[Start of section]
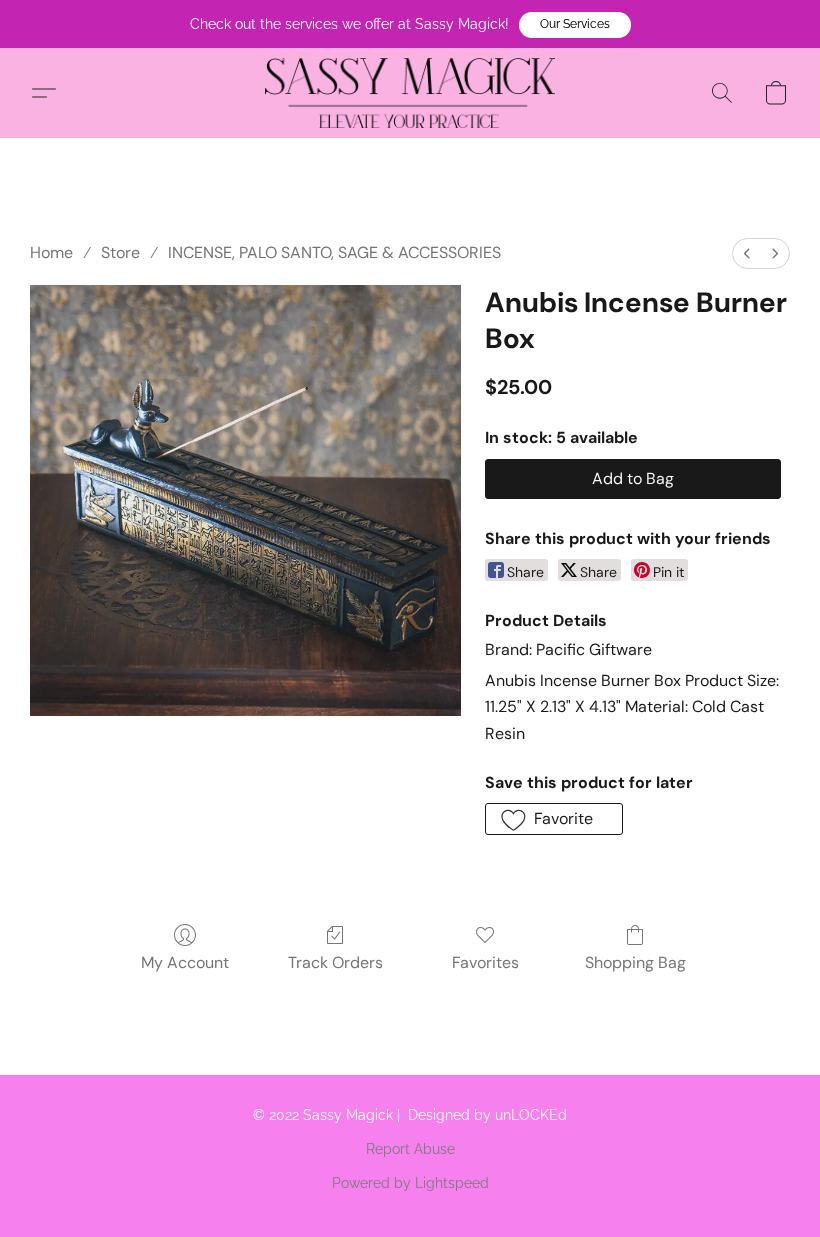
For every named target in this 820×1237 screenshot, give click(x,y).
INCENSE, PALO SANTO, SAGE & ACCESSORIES (334, 252)
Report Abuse (410, 1149)
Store (120, 252)
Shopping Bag (635, 962)
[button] (575, 25)
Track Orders (335, 962)
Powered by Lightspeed (410, 1183)
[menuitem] (747, 253)
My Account (185, 962)
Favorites (485, 962)
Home (51, 252)
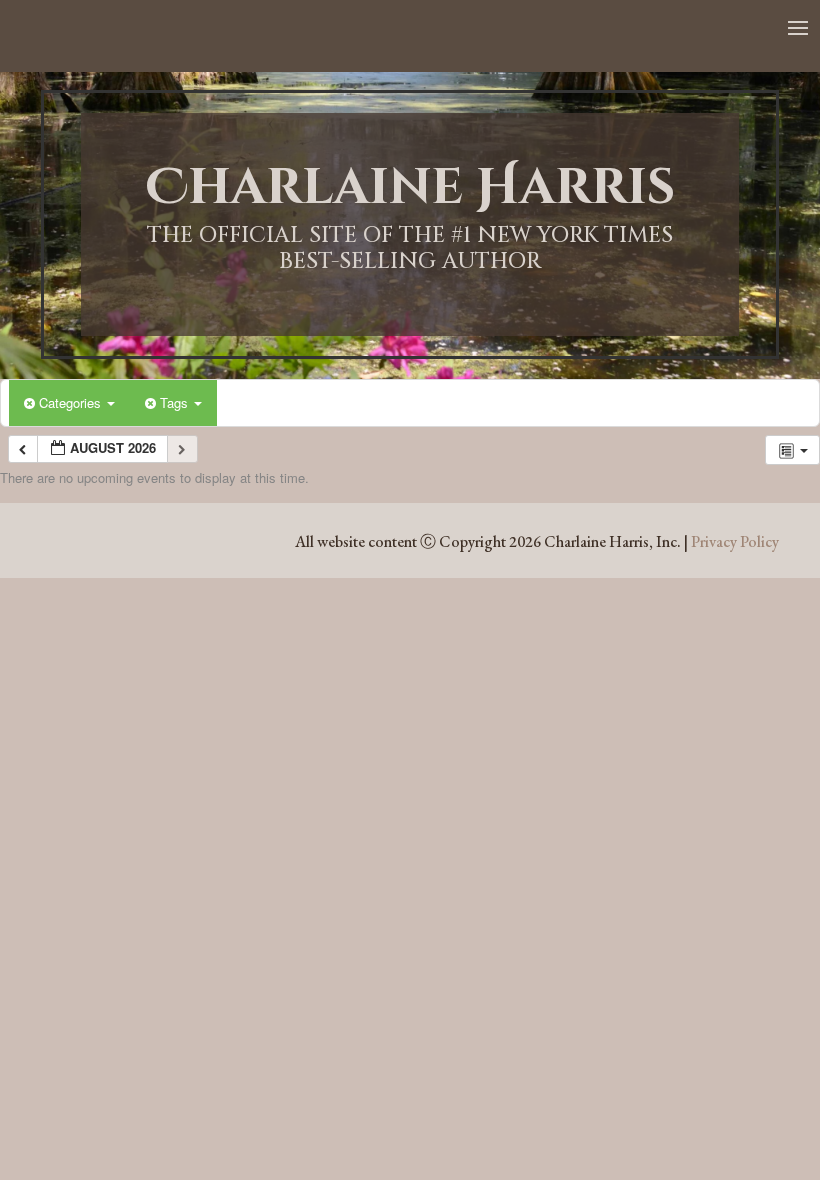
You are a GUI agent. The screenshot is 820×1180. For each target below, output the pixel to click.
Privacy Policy (735, 541)
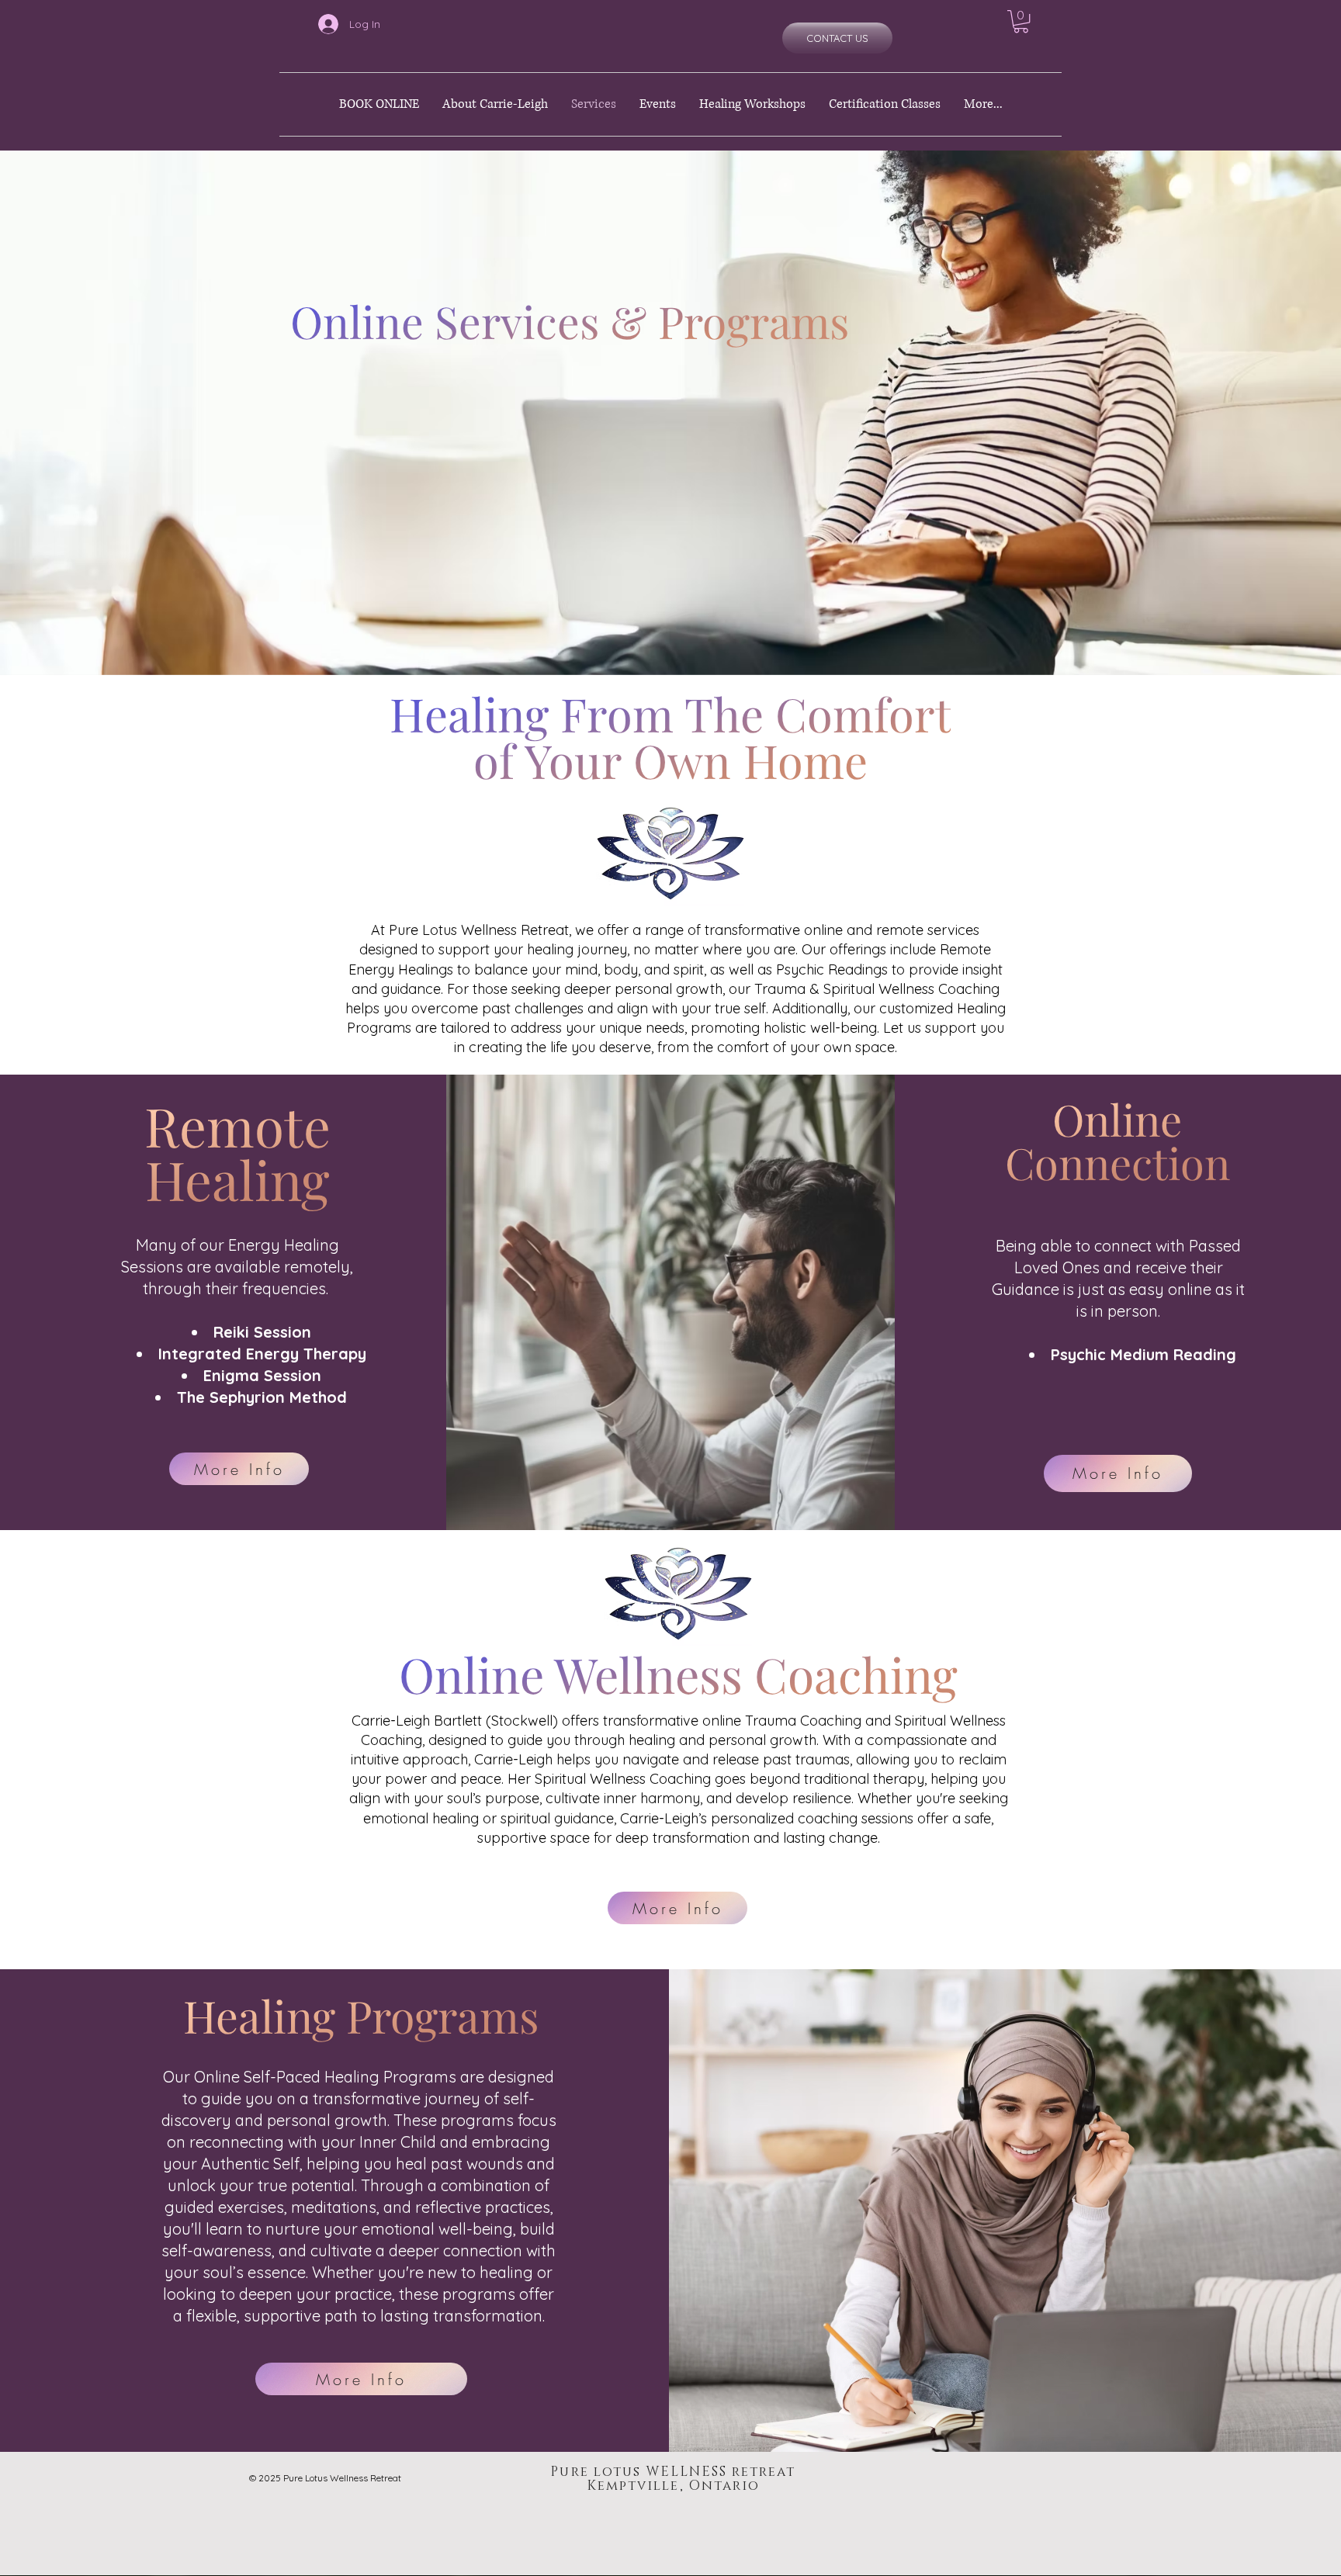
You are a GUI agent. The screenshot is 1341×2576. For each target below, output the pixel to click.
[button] (1020, 21)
[End of section]
Leave the pictures out, and transcribe each of the records exactly.

For every named target in this 820×1237 screenshot, give click(x,y).
INCENSE, PALO SANTO, SAGE & ACCESSORIES (334, 252)
Report Abuse (410, 1149)
Store (120, 252)
Shopping Bag (635, 962)
[button] (575, 25)
Track Orders (335, 962)
Powered by Lightspeed (410, 1183)
[menuitem] (747, 253)
My Account (185, 962)
Favorites (485, 962)
Home (51, 252)
You are a GUI agent. The screenshot is 820×1180. For each target below, output the pixel to click.
Privacy Policy (735, 541)
You are a GUI agent. The screenshot is 1341×2576. For each target below, output the pixel to click.
[button] (1020, 21)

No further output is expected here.